:: TAREFAS PROPOSTAS ::
1) Reproduza fielmente uma parte do trecho abaixo. Comece nas palavras "E falando em" e pare depois de "num Estado laico?".
2) Segundo o trecho abaixo, em que data foram visitados os plenários da Câmara e do Senado?

:: TRECHO DO TEXTO ::
O Tesauro foi uma das bases mais “fáceis” de conseguir (chegou na quarta-feira, 2º dia da maratona) mas descobrimos que ela não nos serve… sinceramente a achamos insuficiente/pobre. Os relacionamentos que a base proporciona não conduzem a temas correlacionados e conduzem a certas hierarquias superiores que às vezes nos fazem perder o significado semântico que nos interessa. Exemplo: a palavra “mulher” tão tem palavras abaixo de si, nem acima, porém, relaciona-se com a palavra “cônjuge” em mesmo nível, que por sua vez está abaixo do termo “direito de família”. O mesmo ocorre com a palavra homem. Ao procurar a palavra “mãe” ratifica-se o fato de que esta não está relacionada com mulher. Nem gravidez. Nem violência doméstica. Deu para perceber que a taxonomia não ia nos ajudar no sentido de formar grupos de palavras que representassem determinadas temáticas, certo? Assim, foi interessante conhecer o Tesauro mas resolvemos que faríamos a contagem das palavras-chaves constantes na indexação das proposições e faríamos a análise a partir daí. Trata-se de uma análise mais automática do que pensávamos e com menos riqueza semântica, mas é o que é possível ser feito.

Então, bastava ir ao XML, buscar as proposições e começar a trabalhar com as palavras-chaves para os gráficos nascerem… Contudo, descobrimos que a base de dados de que dispúnhamos não contava exatamente com o campo das indexações. Ok, avisamos isso a Centro de Informática da Câmara (CENIN), pedimos que essa base fosse completa e fomos atrás das biografias. Lá estavam elas, lindas, com fotos e histórias das pessoas que fizeram muito da nossa história. Procuramos pelo campo sexo e nada… Procuramos por gênero e nada… Parece trote de faculdade? Não, foi verdade mesmo. Esta base também tinha tudo menos os campos primários que precisávamos. Avisamos este fato também e novamente pedimos completude da base. A esta altura já estávamos na quinta-feira e já faláramos com o Claudio*, o Rodolfo* e o Carlos* do CENIN. Confesso que pressionamos mesmo os funcionários. Sim, esse é o nosso papel. Estamos numa maratona, numa imersão de programação na casa que felizmente se abriu para a cultura hacker. Nosso papel é fazer o máximo possível para que nossa presença aqui deixe alguma marca e abra espaço para alguma mudança. Não é nossa função passar inócuos, pois se assim o fosse, por que estaríamos aqui? Por que voltaríamos aqui? Ainda na saga dos dados é preciso dizer que sabemos que muitas vezes há vontade do corpo técnico em colaborar, há competência para isso. Mas é preciso de autorizações burocráticas cujo fundo é político.

E falando em política, destacado foi o contexto político que nos rodeou estes dias. Visitamos os plenários da Câmara e do Senado exatamente em 29/outubro/2013, quando nossa Constituição Federal fez 25 anos e cuja comemoração vai além disso per si e representa a comemoração do período democrático contínuo mais longo da história do nosso país. Foi uma sensação muito contraditória “comemorar” o aniversário de um quarto de século da Constituição Cidadã que veio brindar-nos com democracia e direito de expressão em dois plenários que continham as seguintes instruções a cidadãos(ãs) nas galerias: “proibido manifestar-se”. Além disso, só eu acho uma enorme contradição haver um crucifixo na parede atrás na mesa diretora das duas casas lesgislativas mesmo num Estado laico?

:: REGISTROS DE DADOS ::
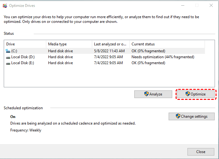This screenshot has width=219, height=159.
Task: Click the shield icon on Optimize button
Action: coord(187,94)
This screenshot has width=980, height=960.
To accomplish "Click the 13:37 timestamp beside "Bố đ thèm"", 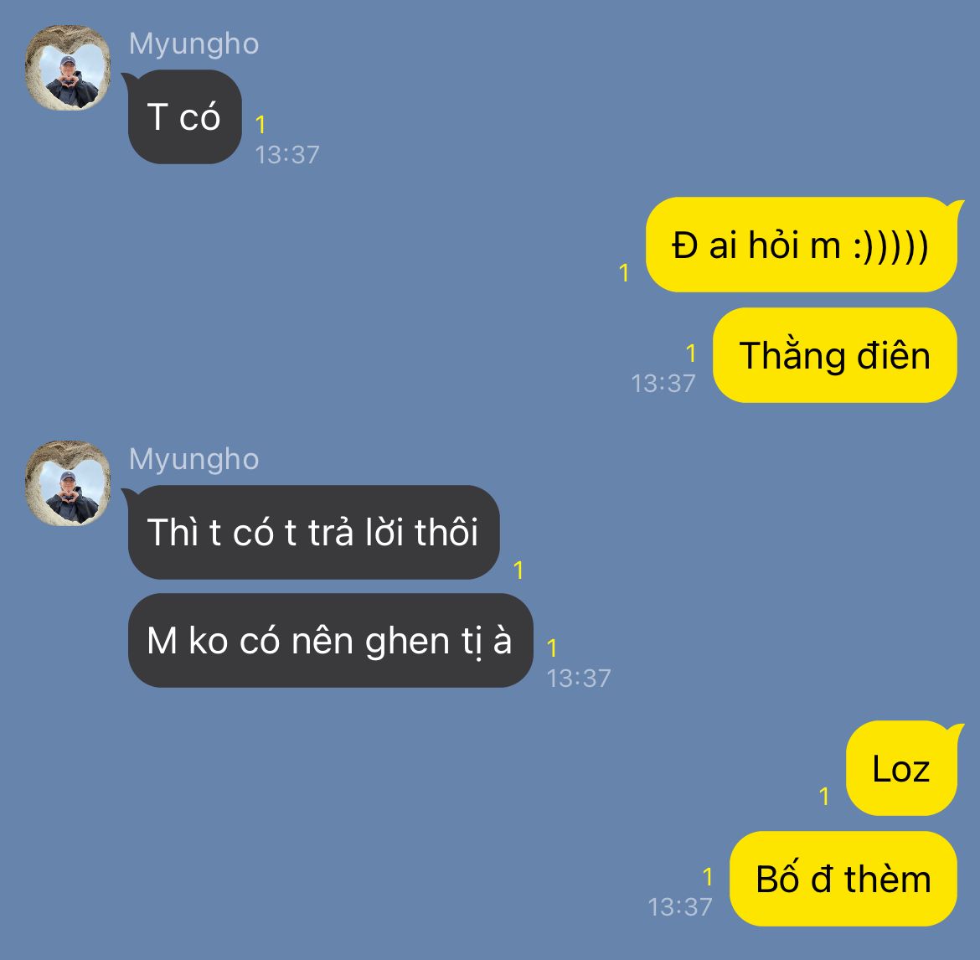I will (680, 907).
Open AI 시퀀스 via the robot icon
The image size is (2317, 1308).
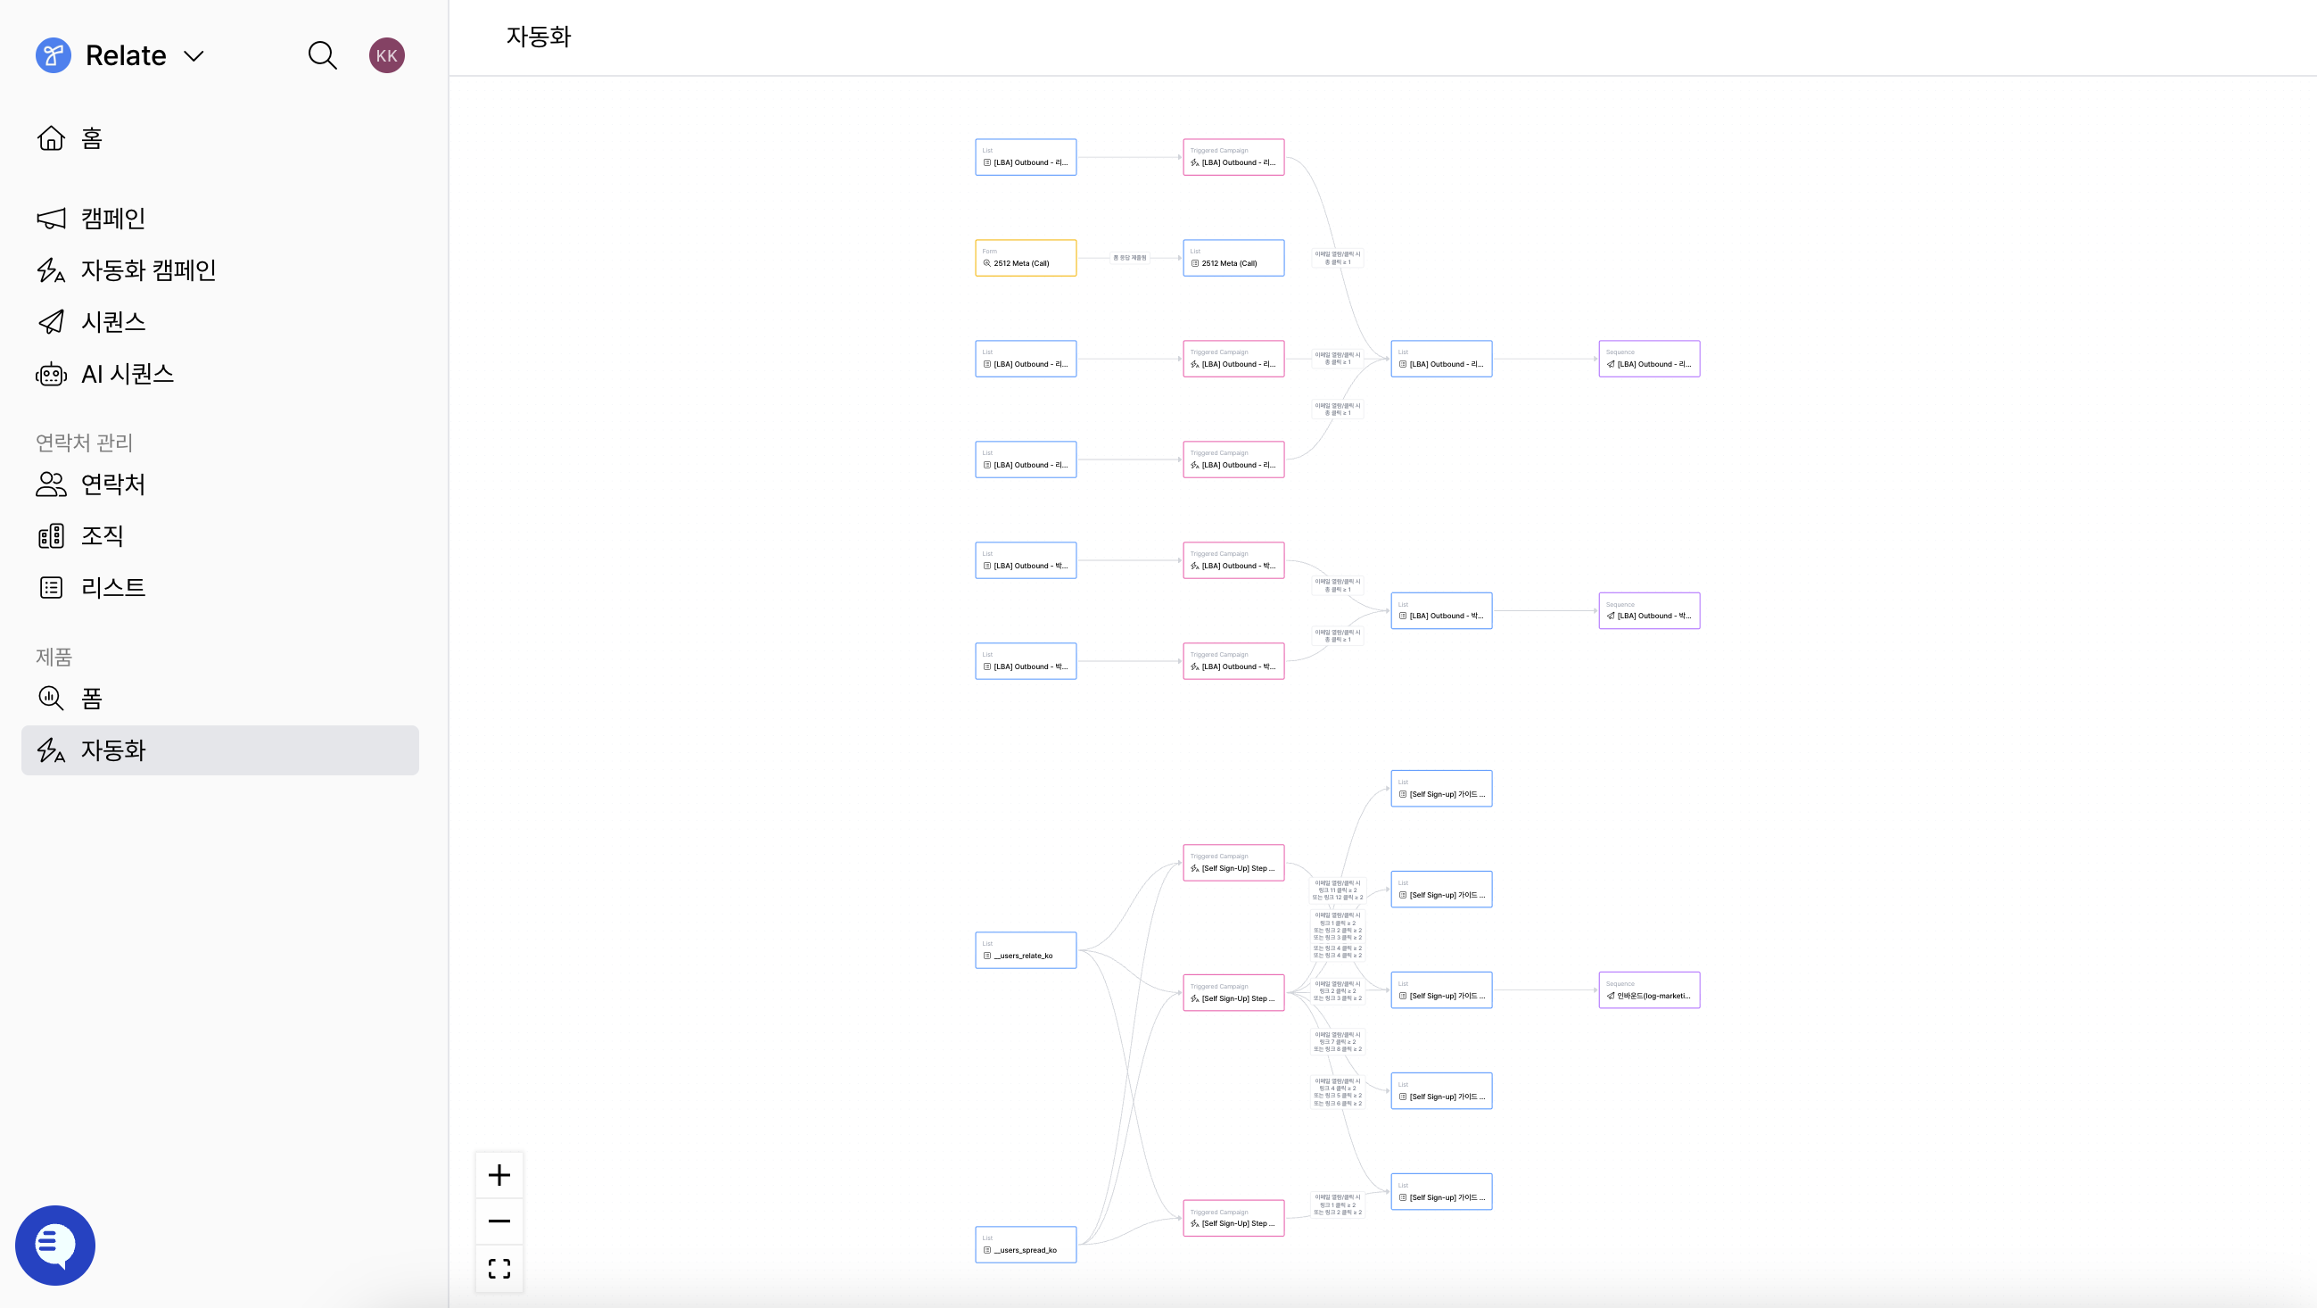click(x=51, y=373)
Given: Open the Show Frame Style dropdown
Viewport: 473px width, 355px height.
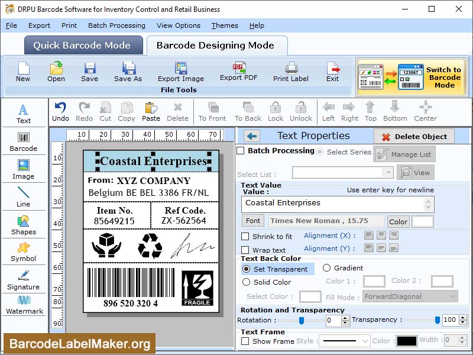Looking at the screenshot, I should (344, 341).
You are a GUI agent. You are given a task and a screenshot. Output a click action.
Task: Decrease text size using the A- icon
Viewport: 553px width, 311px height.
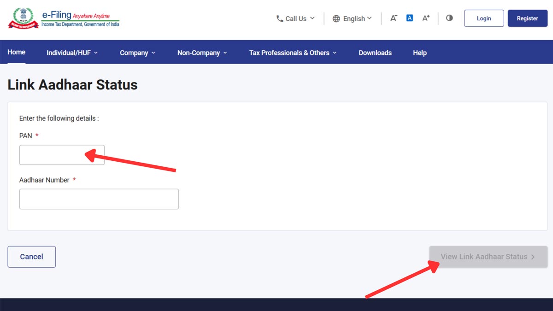393,18
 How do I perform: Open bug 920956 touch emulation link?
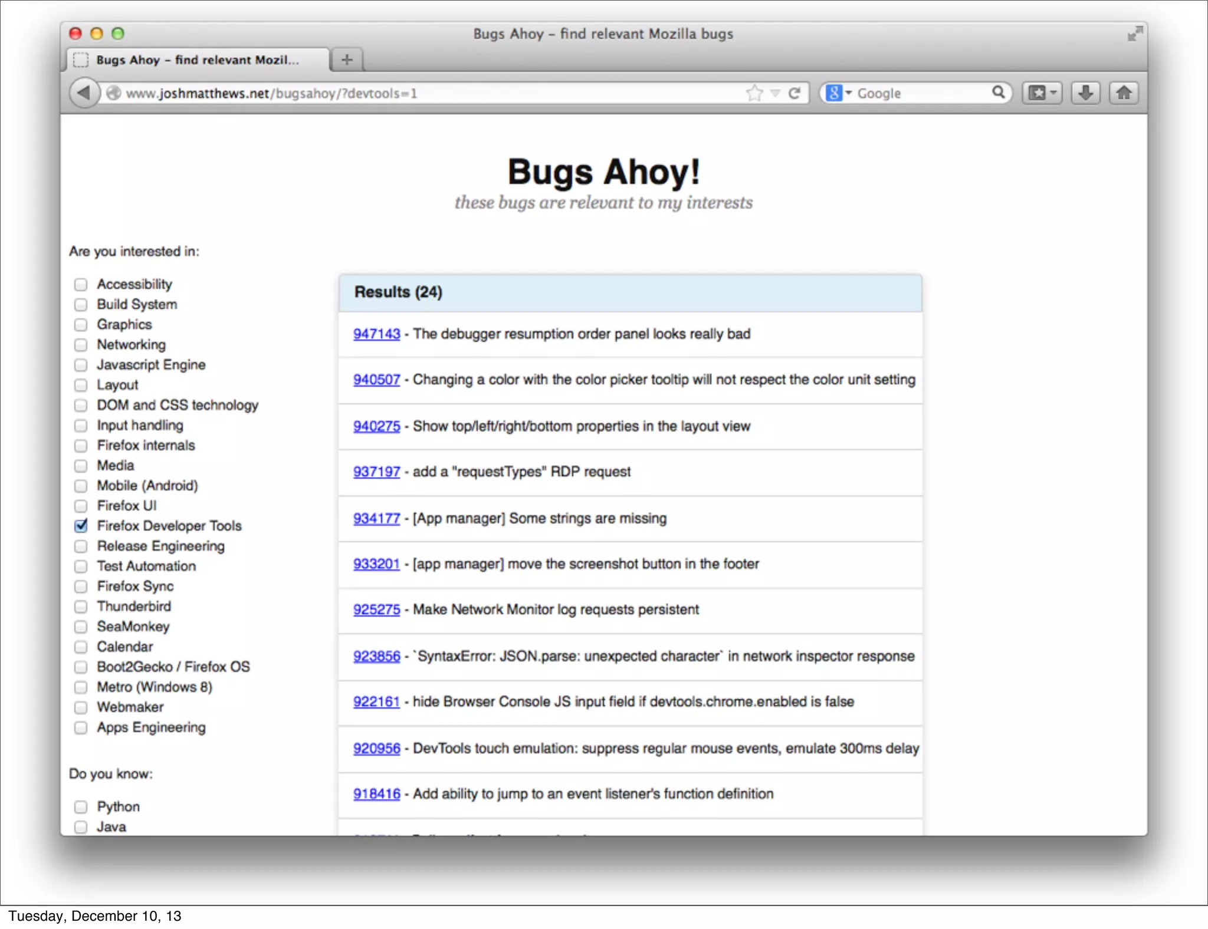pos(376,749)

:: SOLUÇÕES DOS EXERCÍCIOS ::
1)
E falando em política, destacado foi o contexto político que nos rodeou estes dias. Visitamos os plenários da Câmara e do Senado exatamente em 29/outubro/2013, quando nossa Constituição Federal fez 25 anos e cuja comemoração vai além disso per si e representa a comemoração do período democrático contínuo mais longo da história do nosso país. Foi uma sensação muito contraditória “comemorar” o aniversário de um quarto de século da Constituição Cidadã que veio brindar-nos com democracia e direito de expressão em dois plenários que continham as seguintes instruções a cidadãos(ãs) nas galerias: “proibido manifestar-se”. Além disso, só eu acho uma enorme contradição haver um crucifixo na parede atrás na mesa diretora das duas casas lesgislativas mesmo num Estado laico?

2) Em 29 de outubro de 2013, quando a Constituição Federal completou 25 anos.